[[ EXTRACTED INFORMATION, beginning ]]
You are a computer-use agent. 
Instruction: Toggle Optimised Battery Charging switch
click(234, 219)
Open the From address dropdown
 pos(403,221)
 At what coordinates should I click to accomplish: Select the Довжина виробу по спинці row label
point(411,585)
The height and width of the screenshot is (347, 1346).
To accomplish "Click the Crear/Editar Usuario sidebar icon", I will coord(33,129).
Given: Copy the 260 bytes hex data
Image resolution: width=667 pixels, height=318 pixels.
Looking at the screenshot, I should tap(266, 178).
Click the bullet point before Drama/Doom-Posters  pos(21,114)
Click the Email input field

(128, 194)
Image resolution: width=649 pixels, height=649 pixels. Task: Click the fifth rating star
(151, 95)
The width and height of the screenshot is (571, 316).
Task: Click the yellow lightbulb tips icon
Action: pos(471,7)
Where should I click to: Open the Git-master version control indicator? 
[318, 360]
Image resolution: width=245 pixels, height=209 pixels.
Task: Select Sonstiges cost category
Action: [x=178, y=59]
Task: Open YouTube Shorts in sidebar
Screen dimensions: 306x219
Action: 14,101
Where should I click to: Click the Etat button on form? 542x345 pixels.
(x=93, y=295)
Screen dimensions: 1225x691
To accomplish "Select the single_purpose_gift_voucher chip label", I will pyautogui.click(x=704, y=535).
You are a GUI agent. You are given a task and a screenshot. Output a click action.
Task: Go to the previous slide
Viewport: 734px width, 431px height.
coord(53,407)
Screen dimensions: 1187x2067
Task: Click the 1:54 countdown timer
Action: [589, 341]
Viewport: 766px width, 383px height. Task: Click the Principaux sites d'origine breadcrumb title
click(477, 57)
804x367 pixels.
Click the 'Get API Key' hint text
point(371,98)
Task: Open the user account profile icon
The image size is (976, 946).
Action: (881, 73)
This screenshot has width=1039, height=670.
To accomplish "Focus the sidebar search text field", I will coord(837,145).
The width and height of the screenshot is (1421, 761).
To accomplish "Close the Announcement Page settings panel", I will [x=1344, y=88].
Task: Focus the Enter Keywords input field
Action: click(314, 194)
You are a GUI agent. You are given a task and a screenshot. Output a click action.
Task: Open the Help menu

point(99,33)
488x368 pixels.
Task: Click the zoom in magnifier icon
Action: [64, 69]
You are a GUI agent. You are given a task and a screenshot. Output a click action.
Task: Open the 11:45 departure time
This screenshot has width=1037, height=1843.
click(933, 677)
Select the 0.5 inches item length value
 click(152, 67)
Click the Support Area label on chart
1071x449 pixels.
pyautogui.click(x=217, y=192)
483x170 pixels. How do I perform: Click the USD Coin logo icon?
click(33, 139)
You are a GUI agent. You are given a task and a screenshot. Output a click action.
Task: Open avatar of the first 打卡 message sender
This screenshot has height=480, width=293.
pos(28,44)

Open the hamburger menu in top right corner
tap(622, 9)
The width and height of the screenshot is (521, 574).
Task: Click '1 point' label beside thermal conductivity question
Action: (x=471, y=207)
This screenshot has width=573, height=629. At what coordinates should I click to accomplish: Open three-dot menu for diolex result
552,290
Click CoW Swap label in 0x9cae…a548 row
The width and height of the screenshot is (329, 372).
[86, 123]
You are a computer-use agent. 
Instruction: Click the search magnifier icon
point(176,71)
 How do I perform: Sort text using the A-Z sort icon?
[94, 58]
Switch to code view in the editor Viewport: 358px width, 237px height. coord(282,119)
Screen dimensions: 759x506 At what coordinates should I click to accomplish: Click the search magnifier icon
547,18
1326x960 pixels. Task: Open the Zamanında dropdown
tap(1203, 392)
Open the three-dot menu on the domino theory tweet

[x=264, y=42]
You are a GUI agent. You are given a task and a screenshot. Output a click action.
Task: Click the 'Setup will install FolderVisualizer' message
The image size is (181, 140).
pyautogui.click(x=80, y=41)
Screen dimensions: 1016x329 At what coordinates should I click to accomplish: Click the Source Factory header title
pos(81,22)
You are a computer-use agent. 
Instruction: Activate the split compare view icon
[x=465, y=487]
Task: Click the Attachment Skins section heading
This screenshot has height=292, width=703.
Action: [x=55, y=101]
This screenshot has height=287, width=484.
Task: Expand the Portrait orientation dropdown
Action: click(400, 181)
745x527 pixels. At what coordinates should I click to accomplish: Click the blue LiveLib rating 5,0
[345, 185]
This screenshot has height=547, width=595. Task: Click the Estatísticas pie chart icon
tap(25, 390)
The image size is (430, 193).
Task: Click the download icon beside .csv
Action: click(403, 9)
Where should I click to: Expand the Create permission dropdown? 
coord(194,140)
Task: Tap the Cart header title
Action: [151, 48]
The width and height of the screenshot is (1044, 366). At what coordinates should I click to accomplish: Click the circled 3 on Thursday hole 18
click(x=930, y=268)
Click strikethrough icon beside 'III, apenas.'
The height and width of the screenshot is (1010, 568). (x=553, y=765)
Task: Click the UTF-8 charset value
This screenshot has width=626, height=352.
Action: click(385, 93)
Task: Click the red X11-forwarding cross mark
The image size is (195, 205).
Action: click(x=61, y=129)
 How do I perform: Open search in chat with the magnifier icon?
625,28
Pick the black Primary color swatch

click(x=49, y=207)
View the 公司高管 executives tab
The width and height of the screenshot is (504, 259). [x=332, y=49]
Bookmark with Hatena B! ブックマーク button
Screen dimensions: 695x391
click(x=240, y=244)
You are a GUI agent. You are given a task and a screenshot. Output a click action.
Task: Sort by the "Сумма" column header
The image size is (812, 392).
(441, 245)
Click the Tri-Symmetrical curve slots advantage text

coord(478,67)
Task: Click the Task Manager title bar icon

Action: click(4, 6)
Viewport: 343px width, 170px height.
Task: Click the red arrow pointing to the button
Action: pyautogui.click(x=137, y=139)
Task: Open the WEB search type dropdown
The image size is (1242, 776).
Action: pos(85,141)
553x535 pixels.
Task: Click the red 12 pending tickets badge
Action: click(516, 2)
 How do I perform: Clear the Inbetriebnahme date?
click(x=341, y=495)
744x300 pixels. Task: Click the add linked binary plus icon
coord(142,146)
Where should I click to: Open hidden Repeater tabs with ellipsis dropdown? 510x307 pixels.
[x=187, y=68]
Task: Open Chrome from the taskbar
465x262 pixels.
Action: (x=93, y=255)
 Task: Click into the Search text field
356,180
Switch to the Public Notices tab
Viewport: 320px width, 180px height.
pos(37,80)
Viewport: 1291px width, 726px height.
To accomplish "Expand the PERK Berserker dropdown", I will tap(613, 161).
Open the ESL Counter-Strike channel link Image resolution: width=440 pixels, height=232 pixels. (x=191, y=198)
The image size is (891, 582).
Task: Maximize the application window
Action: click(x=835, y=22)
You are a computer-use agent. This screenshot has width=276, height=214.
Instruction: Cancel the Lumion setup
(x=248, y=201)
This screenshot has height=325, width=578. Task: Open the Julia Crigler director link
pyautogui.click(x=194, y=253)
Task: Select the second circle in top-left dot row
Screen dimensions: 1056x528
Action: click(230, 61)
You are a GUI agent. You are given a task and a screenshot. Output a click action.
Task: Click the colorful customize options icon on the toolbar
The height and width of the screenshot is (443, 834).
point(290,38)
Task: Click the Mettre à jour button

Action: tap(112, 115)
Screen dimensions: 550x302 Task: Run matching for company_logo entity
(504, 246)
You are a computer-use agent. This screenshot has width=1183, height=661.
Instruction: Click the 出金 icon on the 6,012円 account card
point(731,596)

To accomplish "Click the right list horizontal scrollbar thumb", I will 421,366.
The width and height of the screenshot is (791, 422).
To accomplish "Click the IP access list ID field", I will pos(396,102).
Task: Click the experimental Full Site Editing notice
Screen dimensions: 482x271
[[ EXTRACTED INFORMATION, end ]]
REQUIREMENT -> Give back all of the data exactly, with every line intact.

SOLUTION ->
You are a computer-use agent. 
Instruction: Toggle Optimised Battery Charging switch
click(234, 219)
Open the From address dropdown
 pos(403,221)
 At what coordinates should I click to accomplish: Select the Довжина виробу по спинці row label
point(411,585)
The height and width of the screenshot is (347, 1346).
To accomplish "Click the Crear/Editar Usuario sidebar icon", I will coord(33,129).
Given: Copy the 260 bytes hex data
Image resolution: width=667 pixels, height=318 pixels.
Looking at the screenshot, I should tap(266, 178).
Click the bullet point before Drama/Doom-Posters  pos(21,114)
Click the Email input field

(128, 194)
Image resolution: width=649 pixels, height=649 pixels. Task: Click the fifth rating star
(151, 95)
The width and height of the screenshot is (571, 316).
Task: Click the yellow lightbulb tips icon
Action: pos(471,7)
Where should I click to: Open the Git-master version control indicator? 
[318, 360]
Image resolution: width=245 pixels, height=209 pixels.
Task: Select Sonstiges cost category
Action: [x=178, y=59]
Task: Open YouTube Shorts in sidebar
Screen dimensions: 306x219
Action: 14,101
Where should I click to: Click the Etat button on form? 542x345 pixels.
(x=93, y=295)
Screen dimensions: 1225x691
To accomplish "Select the single_purpose_gift_voucher chip label", I will pyautogui.click(x=704, y=535).
You are a GUI agent. You are given a task and a screenshot. Output a click action.
Task: Go to the previous slide
Viewport: 734px width, 431px height.
coord(53,407)
Screen dimensions: 1187x2067
Task: Click the 1:54 countdown timer
Action: [589, 341]
Viewport: 766px width, 383px height. Task: Click the Principaux sites d'origine breadcrumb title
click(477, 57)
804x367 pixels.
Click the 'Get API Key' hint text
point(371,98)
Task: Open the user account profile icon
The image size is (976, 946).
Action: (881, 73)
This screenshot has width=1039, height=670.
To accomplish "Focus the sidebar search text field", I will coord(837,145).
The width and height of the screenshot is (1421, 761).
To accomplish "Close the Announcement Page settings panel", I will [x=1344, y=88].
Task: Focus the Enter Keywords input field
Action: click(314, 194)
You are a GUI agent. You are given a task and a screenshot. Output a click action.
Task: Open the Help menu

point(99,33)
488x368 pixels.
Task: Click the zoom in magnifier icon
Action: [64, 69]
You are a GUI agent. You are given a task and a screenshot. Output a click action.
Task: Open the 11:45 departure time
This screenshot has width=1037, height=1843.
click(933, 677)
Select the 0.5 inches item length value
 click(152, 67)
Click the Support Area label on chart
1071x449 pixels.
pyautogui.click(x=217, y=192)
483x170 pixels. How do I perform: Click the USD Coin logo icon?
click(33, 139)
You are a GUI agent. You are given a task and a screenshot. Output a click action.
Task: Open avatar of the first 打卡 message sender
This screenshot has height=480, width=293.
pos(28,44)

Open the hamburger menu in top right corner
tap(622, 9)
The width and height of the screenshot is (521, 574).
Task: Click '1 point' label beside thermal conductivity question
Action: (x=471, y=207)
This screenshot has width=573, height=629. At what coordinates should I click to accomplish: Open three-dot menu for diolex result
552,290
Click CoW Swap label in 0x9cae…a548 row
The width and height of the screenshot is (329, 372).
[86, 123]
You are a computer-use agent. 
Instruction: Click the search magnifier icon
point(176,71)
 How do I perform: Sort text using the A-Z sort icon?
[94, 58]
Switch to code view in the editor Viewport: 358px width, 237px height. coord(282,119)
Screen dimensions: 759x506 At what coordinates should I click to accomplish: Click the search magnifier icon
547,18
1326x960 pixels. Task: Open the Zamanında dropdown
tap(1203, 392)
Open the three-dot menu on the domino theory tweet

[x=264, y=42]
You are a GUI agent. You are given a task and a screenshot. Output a click action.
Task: Click the 'Setup will install FolderVisualizer' message
The image size is (181, 140).
pyautogui.click(x=80, y=41)
Screen dimensions: 1016x329 At what coordinates should I click to accomplish: Click the Source Factory header title
pos(81,22)
You are a computer-use agent. 
Instruction: Activate the split compare view icon
[x=465, y=487]
Task: Click the Attachment Skins section heading
This screenshot has height=292, width=703.
Action: [x=55, y=101]
This screenshot has height=287, width=484.
Task: Expand the Portrait orientation dropdown
Action: click(400, 181)
745x527 pixels. At what coordinates should I click to accomplish: Click the blue LiveLib rating 5,0
[345, 185]
This screenshot has height=547, width=595. Task: Click the Estatísticas pie chart icon
tap(25, 390)
The image size is (430, 193).
Task: Click the download icon beside .csv
Action: click(403, 9)
Where should I click to: Expand the Create permission dropdown? 
coord(194,140)
Task: Tap the Cart header title
Action: [151, 48]
The width and height of the screenshot is (1044, 366). At what coordinates should I click to accomplish: Click the circled 3 on Thursday hole 18
click(x=930, y=268)
Click strikethrough icon beside 'III, apenas.'
The height and width of the screenshot is (1010, 568). (x=553, y=765)
Task: Click the UTF-8 charset value
This screenshot has width=626, height=352.
Action: click(385, 93)
Task: Click the red X11-forwarding cross mark
The image size is (195, 205).
Action: click(x=61, y=129)
 How do I perform: Open search in chat with the magnifier icon?
625,28
Pick the black Primary color swatch

click(x=49, y=207)
View the 公司高管 executives tab
The width and height of the screenshot is (504, 259). [x=332, y=49]
Bookmark with Hatena B! ブックマーク button
Screen dimensions: 695x391
click(x=240, y=244)
You are a GUI agent. You are given a task and a screenshot. Output a click action.
Task: Sort by the "Сумма" column header
The image size is (812, 392).
(441, 245)
Click the Tri-Symmetrical curve slots advantage text

coord(478,67)
Task: Click the Task Manager title bar icon

Action: click(4, 6)
Viewport: 343px width, 170px height.
Task: Click the red arrow pointing to the button
Action: pyautogui.click(x=137, y=139)
Task: Open the WEB search type dropdown
The image size is (1242, 776).
Action: pos(85,141)
553x535 pixels.
Task: Click the red 12 pending tickets badge
Action: click(516, 2)
 How do I perform: Clear the Inbetriebnahme date?
click(x=341, y=495)
744x300 pixels. Task: Click the add linked binary plus icon
coord(142,146)
Where should I click to: Open hidden Repeater tabs with ellipsis dropdown? 510x307 pixels.
[x=187, y=68]
Task: Open Chrome from the taskbar
465x262 pixels.
Action: (x=93, y=255)
 Task: Click into the Search text field
356,180
Switch to the Public Notices tab
Viewport: 320px width, 180px height.
pos(37,80)
Viewport: 1291px width, 726px height.
To accomplish "Expand the PERK Berserker dropdown", I will tap(613, 161).
Open the ESL Counter-Strike channel link Image resolution: width=440 pixels, height=232 pixels. (x=191, y=198)
The image size is (891, 582).
Task: Maximize the application window
Action: click(x=835, y=22)
You are a computer-use agent. This screenshot has width=276, height=214.
Instruction: Cancel the Lumion setup
(x=248, y=201)
This screenshot has height=325, width=578. Task: Open the Julia Crigler director link
pyautogui.click(x=194, y=253)
Task: Select the second circle in top-left dot row
Screen dimensions: 1056x528
Action: click(230, 61)
You are a GUI agent. You are given a task and a screenshot. Output a click action.
Task: Click the colorful customize options icon on the toolbar
The height and width of the screenshot is (443, 834).
point(290,38)
Task: Click the Mettre à jour button

Action: tap(112, 115)
Screen dimensions: 550x302 Task: Run matching for company_logo entity
(504, 246)
You are a computer-use agent. This screenshot has width=1183, height=661.
Instruction: Click the 出金 icon on the 6,012円 account card
point(731,596)

To accomplish "Click the right list horizontal scrollbar thumb", I will 421,366.
The width and height of the screenshot is (791, 422).
To accomplish "Click the IP access list ID field", I will pos(396,102).
Task: Click the experimental Full Site Editing notice
Screen dimensions: 482x271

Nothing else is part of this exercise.